Help. My (25/F) BF (28/M) (~6 mo. together) was adopted, and I want to know how to support him.

You stay out of it. As an adoptee, I would be beyond pissed off if someone I was dating decided to interfere in my budding relationship with my bio family. Even my husband of 15 years stays out of it and lets me handle it my own way.

He'll handle this at his own pace, in his own time, based on his own needs and level of comfort. He doesn't need you to decide to take control of his exploration of his past. That's not your place. ESPECIALLY after just 6 months together.

Listening without judgment when he wants to talk about things is absolutely the best support you can offer him, and it sounds like you've been doing a great job with that. KEEP DOING THAT. It's what he needs more than anything.

Keep in mind, his feelings about this are likely things he can't or won't discuss with his adoptive family. Not because he doesn't love them or isn't close to them, but because he's worried that his feelings are somehow a betrayal of the great life they've given him. That's often one of the roughest things for an adoptee who has a good adoptive family - they feel torn between their desire to know their past and their loyalty to the family who loved and raised them.

I don't know who my bio-father is because my bio-mom died before I found my bio-family. I have a ton of siblings and extended family that I've gotten to know, but not a one of them knows the identity of my bio-father - my mother didn't even let anyone know she was pregnant. Not even her best friend had any clue.

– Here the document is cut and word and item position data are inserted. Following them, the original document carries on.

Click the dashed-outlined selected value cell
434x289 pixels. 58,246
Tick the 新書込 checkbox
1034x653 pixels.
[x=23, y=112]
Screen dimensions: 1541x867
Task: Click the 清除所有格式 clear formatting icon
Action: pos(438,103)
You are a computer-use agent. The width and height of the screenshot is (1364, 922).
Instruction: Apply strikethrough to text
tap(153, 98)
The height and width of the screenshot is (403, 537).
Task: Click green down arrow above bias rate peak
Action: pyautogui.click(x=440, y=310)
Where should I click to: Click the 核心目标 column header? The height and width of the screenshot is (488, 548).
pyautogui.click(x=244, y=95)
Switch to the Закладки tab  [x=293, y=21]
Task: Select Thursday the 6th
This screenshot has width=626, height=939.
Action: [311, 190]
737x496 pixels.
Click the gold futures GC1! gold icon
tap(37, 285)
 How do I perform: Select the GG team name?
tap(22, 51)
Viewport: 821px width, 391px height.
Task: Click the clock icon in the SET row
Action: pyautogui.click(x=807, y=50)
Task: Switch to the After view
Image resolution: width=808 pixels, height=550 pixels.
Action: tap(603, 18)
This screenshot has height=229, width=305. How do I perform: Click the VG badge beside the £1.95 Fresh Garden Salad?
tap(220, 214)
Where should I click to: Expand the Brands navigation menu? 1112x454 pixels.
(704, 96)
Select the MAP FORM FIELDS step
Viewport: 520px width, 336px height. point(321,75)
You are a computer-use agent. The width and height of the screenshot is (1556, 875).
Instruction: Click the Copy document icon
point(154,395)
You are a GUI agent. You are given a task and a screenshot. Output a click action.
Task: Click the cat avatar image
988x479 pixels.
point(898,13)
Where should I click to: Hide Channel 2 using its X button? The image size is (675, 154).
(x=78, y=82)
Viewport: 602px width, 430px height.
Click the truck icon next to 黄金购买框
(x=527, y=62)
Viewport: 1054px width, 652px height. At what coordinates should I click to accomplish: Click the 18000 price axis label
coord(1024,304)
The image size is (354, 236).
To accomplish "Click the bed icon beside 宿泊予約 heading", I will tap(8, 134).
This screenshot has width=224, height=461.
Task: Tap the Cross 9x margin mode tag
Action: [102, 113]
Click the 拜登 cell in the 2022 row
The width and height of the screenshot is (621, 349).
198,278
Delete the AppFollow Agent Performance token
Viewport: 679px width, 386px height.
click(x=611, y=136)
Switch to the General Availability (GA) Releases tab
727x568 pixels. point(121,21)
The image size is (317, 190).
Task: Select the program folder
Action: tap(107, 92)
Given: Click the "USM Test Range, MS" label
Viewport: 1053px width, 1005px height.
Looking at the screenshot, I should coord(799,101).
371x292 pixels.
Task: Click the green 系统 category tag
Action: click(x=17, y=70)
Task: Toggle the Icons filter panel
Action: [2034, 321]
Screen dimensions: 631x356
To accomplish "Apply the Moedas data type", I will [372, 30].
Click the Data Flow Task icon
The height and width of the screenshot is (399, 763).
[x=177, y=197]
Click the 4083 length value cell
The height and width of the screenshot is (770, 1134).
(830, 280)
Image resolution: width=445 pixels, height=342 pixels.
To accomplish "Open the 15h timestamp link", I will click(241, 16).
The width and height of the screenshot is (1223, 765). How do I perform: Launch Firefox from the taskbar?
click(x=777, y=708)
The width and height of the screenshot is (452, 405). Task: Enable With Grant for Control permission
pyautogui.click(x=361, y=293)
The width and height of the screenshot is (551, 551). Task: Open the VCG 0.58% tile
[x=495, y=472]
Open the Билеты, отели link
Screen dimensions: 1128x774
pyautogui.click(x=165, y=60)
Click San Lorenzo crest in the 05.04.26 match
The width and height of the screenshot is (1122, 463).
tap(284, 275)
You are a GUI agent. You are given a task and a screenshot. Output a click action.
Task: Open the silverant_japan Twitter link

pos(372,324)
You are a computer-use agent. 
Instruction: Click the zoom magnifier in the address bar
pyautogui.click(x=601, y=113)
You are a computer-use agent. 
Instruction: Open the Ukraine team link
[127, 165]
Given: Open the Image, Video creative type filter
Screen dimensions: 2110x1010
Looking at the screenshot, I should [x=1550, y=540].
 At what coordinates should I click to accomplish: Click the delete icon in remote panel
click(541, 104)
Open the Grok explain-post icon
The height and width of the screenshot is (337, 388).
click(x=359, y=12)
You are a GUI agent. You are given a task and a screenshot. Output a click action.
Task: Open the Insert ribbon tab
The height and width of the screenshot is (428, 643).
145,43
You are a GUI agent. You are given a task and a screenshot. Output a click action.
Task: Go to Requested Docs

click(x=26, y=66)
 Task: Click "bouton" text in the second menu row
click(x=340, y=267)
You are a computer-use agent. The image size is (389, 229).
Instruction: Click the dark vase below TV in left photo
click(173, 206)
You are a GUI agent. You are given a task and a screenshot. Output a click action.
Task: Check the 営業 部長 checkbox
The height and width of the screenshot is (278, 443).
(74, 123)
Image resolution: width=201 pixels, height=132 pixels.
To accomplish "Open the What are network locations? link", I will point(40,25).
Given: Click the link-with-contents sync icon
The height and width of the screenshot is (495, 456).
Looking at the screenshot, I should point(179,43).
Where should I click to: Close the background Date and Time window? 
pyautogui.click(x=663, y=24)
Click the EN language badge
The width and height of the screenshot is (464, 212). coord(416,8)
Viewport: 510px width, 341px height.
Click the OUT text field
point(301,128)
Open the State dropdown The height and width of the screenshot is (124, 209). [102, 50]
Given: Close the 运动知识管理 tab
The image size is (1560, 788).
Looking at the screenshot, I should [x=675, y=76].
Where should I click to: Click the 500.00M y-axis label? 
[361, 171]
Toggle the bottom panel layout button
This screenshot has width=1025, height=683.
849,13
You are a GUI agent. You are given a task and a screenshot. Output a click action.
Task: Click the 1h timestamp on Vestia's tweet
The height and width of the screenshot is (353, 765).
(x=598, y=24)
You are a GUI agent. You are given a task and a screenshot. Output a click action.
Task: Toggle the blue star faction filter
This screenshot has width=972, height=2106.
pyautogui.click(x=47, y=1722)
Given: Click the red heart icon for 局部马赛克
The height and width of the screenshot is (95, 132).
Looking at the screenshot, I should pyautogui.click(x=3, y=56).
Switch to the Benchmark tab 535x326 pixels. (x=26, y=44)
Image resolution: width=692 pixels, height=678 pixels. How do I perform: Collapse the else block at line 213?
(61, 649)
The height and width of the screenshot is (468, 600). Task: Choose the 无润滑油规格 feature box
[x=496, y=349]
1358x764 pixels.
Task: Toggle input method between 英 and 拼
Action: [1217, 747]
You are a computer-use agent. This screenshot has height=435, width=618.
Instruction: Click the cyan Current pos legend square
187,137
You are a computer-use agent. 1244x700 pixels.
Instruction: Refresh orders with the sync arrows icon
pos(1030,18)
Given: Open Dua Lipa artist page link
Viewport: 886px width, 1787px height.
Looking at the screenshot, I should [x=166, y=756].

To be honest, it's likely that he's not someone I'd have wanted to know anyway. My bio-mother didn't exactly have the best taste in men and, as near as we can tell, between the 8 children there are 5 different fathers. I've come to terms with the fact that I'll never know his identity, but that takes time. I've had many more years to do it than your boyfriend has - I have kids your age LOL

Just be there to listen and to comfort him. And I have one other suggestion. You might look into whether or not there's any way to have his DNA run against the prisoner DNA database. I don't know the status of any of this, which is why you'd need to research it... but if his bio-father was the criminal-type, and has been incarcerated recently, it's likely his DNA is on file somewhere. Now whether or not there's a way to have their DNA compared, I don't know... but you could quietly research that for him and, if it is an option - and ONLY if it is an option - you could then present the info to him as a way of finding the bio-father without him having to worry about hurting his bio-mother's feelings.

Beyond that, your only option is to - OCCASIONALLY - gently encourage him to ask his bio-mother for more information. You might frame it as "her feeling bad temporarily is less important than you going your entire life without this crucial information." Because that's true... she has a responsibility to provide him with any information he needs. That's the Pandora's Box she opened when she decided to establish contact with him.